* **EXERCISE DETAILS**
Take the lines from the one containing "Viewport: 418px width, 259px height." through the final line below and restate them exactly. Omit the pictures.

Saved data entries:

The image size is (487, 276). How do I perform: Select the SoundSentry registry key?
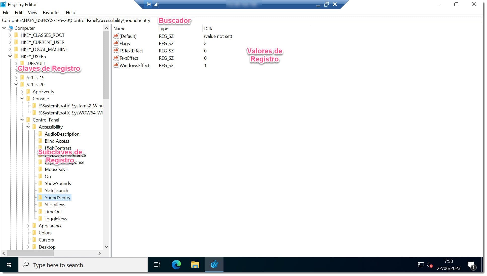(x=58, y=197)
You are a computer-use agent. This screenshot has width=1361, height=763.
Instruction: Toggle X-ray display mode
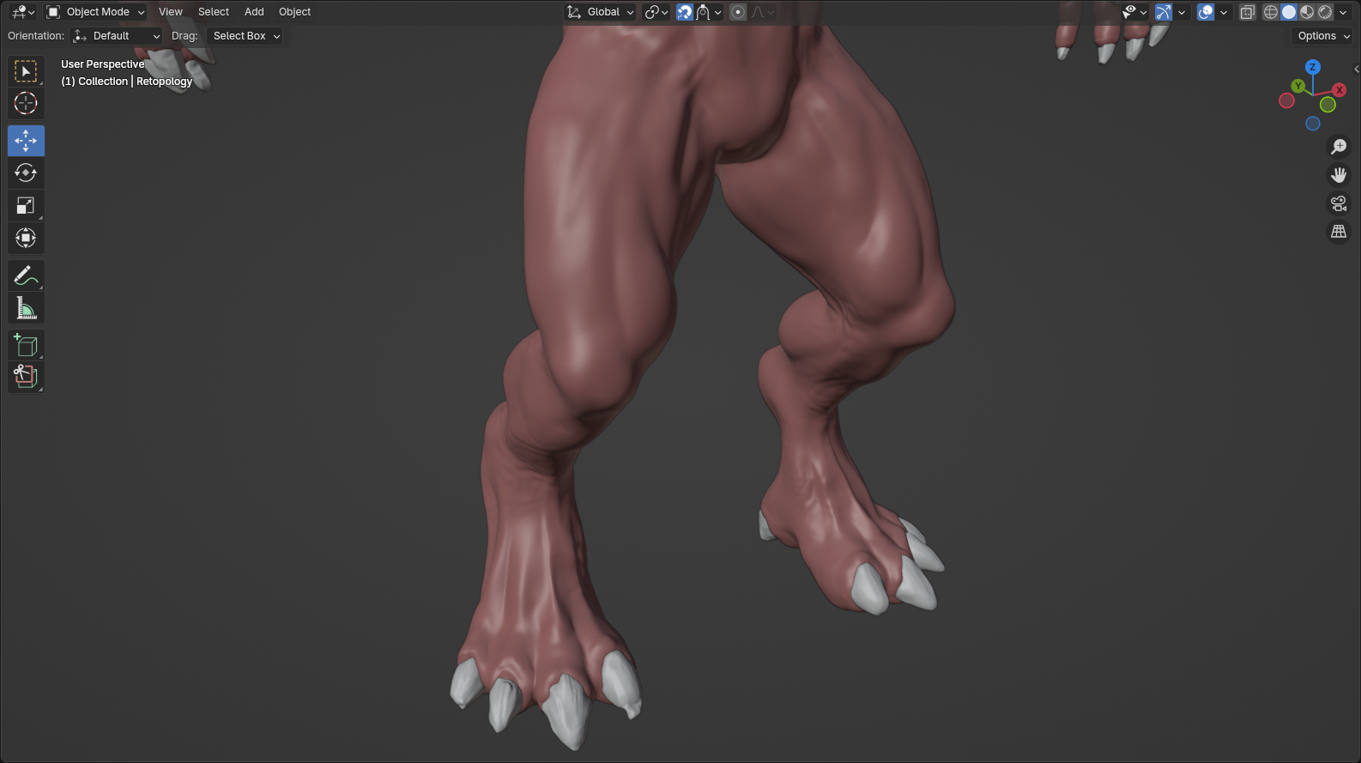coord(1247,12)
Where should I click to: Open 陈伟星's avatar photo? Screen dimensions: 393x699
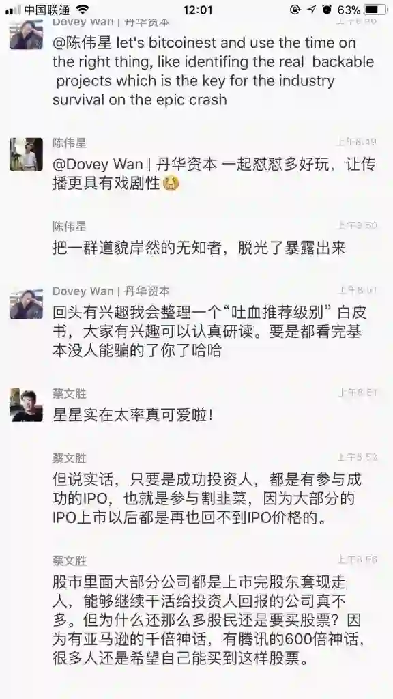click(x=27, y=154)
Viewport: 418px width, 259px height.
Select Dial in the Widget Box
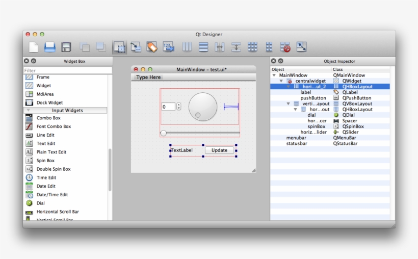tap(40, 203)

* **SOLUTION TO THE PROBLEM**
Viewport: 418px width, 259px height.
Select Dial in the Widget Box
tap(40, 203)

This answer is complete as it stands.